Source material Start Marker

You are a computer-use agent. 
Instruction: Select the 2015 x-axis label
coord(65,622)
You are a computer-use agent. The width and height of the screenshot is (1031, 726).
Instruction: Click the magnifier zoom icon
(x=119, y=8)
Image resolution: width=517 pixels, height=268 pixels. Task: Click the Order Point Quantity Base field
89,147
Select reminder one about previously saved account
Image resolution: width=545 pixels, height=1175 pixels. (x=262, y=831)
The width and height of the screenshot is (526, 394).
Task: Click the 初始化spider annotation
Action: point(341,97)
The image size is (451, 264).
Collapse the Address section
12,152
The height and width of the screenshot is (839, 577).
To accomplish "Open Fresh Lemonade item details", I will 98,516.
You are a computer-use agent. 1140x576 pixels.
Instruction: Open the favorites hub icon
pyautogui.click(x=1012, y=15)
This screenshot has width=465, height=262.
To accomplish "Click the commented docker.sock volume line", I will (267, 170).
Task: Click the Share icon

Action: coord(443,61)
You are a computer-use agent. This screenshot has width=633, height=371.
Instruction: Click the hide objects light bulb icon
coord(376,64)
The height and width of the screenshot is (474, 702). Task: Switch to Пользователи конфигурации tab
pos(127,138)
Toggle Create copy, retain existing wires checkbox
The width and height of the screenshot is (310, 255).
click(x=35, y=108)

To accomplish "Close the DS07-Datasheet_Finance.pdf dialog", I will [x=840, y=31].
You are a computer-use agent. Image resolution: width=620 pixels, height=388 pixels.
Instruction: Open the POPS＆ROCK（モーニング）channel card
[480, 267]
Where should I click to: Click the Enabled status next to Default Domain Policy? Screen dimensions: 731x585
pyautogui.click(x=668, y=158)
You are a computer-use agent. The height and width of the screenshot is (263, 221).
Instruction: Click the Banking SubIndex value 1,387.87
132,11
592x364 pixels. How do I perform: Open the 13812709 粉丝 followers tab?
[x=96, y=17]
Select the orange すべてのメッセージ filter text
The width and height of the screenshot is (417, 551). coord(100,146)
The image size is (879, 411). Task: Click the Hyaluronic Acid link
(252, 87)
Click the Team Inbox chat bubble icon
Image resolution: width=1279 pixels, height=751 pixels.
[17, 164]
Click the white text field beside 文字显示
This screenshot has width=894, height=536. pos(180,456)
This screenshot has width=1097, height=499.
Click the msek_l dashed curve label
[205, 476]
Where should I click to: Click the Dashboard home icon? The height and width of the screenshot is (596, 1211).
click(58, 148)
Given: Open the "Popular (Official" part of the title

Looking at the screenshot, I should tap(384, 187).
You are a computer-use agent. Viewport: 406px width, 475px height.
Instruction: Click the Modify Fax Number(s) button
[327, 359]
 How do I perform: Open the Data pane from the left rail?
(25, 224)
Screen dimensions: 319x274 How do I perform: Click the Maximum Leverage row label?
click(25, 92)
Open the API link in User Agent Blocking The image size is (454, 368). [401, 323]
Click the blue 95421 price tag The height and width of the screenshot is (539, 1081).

Source material End Marker

Type the data again exactly. Leave nothing out.

You are a computer-use agent. 
Instruction: Select the 2015 x-axis label
coord(65,622)
You are a computer-use agent. The width and height of the screenshot is (1031, 726).
Instruction: Click the magnifier zoom icon
(x=119, y=8)
Image resolution: width=517 pixels, height=268 pixels. Task: Click the Order Point Quantity Base field
89,147
Select reminder one about previously saved account
Image resolution: width=545 pixels, height=1175 pixels. (x=262, y=831)
The width and height of the screenshot is (526, 394).
Task: Click the 初始化spider annotation
Action: point(341,97)
The image size is (451, 264).
Collapse the Address section
12,152
The height and width of the screenshot is (839, 577).
To accomplish "Open Fresh Lemonade item details", I will 98,516.
You are a computer-use agent. 1140x576 pixels.
Instruction: Open the favorites hub icon
pyautogui.click(x=1012, y=15)
This screenshot has width=465, height=262.
To accomplish "Click the commented docker.sock volume line", I will (267, 170).
Task: Click the Share icon

Action: coord(443,61)
You are a computer-use agent. This screenshot has width=633, height=371.
Instruction: Click the hide objects light bulb icon
coord(376,64)
The height and width of the screenshot is (474, 702). Task: Switch to Пользователи конфигурации tab
pos(127,138)
Toggle Create copy, retain existing wires checkbox
The width and height of the screenshot is (310, 255).
click(x=35, y=108)

To accomplish "Close the DS07-Datasheet_Finance.pdf dialog", I will [x=840, y=31].
You are a computer-use agent. Image resolution: width=620 pixels, height=388 pixels.
Instruction: Open the POPS＆ROCK（モーニング）channel card
[480, 267]
Where should I click to: Click the Enabled status next to Default Domain Policy? Screen dimensions: 731x585
pyautogui.click(x=668, y=158)
You are a computer-use agent. The height and width of the screenshot is (263, 221).
Instruction: Click the Banking SubIndex value 1,387.87
132,11
592x364 pixels. How do I perform: Open the 13812709 粉丝 followers tab?
[x=96, y=17]
Select the orange すべてのメッセージ filter text
The width and height of the screenshot is (417, 551). coord(100,146)
The image size is (879, 411). Task: Click the Hyaluronic Acid link
(252, 87)
Click the Team Inbox chat bubble icon
Image resolution: width=1279 pixels, height=751 pixels.
[17, 164]
Click the white text field beside 文字显示
This screenshot has width=894, height=536. pos(180,456)
This screenshot has width=1097, height=499.
Click the msek_l dashed curve label
[205, 476]
Where should I click to: Click the Dashboard home icon? The height and width of the screenshot is (596, 1211).
click(58, 148)
Given: Open the "Popular (Official" part of the title

Looking at the screenshot, I should tap(384, 187).
You are a computer-use agent. Viewport: 406px width, 475px height.
Instruction: Click the Modify Fax Number(s) button
[327, 359]
 How do I perform: Open the Data pane from the left rail?
(25, 224)
Screen dimensions: 319x274 How do I perform: Click the Maximum Leverage row label?
click(25, 92)
Open the API link in User Agent Blocking The image size is (454, 368). [401, 323]
Click the blue 95421 price tag The height and width of the screenshot is (539, 1081).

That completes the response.